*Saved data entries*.
******
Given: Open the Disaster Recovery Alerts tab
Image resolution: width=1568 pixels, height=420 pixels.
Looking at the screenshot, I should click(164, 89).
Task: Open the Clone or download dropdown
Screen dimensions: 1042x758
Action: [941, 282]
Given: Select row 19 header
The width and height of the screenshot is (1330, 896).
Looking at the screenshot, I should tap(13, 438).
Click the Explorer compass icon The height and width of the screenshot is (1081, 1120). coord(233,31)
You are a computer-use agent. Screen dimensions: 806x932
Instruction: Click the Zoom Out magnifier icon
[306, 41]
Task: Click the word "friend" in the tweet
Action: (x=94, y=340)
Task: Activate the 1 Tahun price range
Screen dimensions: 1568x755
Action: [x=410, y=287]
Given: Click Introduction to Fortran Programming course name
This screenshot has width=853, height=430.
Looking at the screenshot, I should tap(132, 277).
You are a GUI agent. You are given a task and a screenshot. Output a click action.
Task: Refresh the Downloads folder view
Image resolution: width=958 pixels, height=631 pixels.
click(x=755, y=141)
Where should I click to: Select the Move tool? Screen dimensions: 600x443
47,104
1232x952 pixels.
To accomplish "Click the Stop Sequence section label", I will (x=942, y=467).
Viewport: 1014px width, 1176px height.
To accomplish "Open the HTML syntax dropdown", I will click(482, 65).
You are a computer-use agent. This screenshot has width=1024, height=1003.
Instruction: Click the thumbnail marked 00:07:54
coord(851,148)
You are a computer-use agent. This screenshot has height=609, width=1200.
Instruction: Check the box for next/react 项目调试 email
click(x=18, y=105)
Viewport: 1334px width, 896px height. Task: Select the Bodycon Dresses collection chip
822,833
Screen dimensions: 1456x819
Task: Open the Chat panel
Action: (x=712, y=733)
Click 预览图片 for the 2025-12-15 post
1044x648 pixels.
******
The first line of the entries above and every line after it, up to and including the line with "Given: Select row 19 header", should be set down exactly.

Given: Open the Disaster Recovery Alerts tab
Image resolution: width=1568 pixels, height=420 pixels.
Looking at the screenshot, I should click(164, 89).
Task: Open the Clone or download dropdown
Screen dimensions: 1042x758
Action: [941, 282]
Given: Select row 19 header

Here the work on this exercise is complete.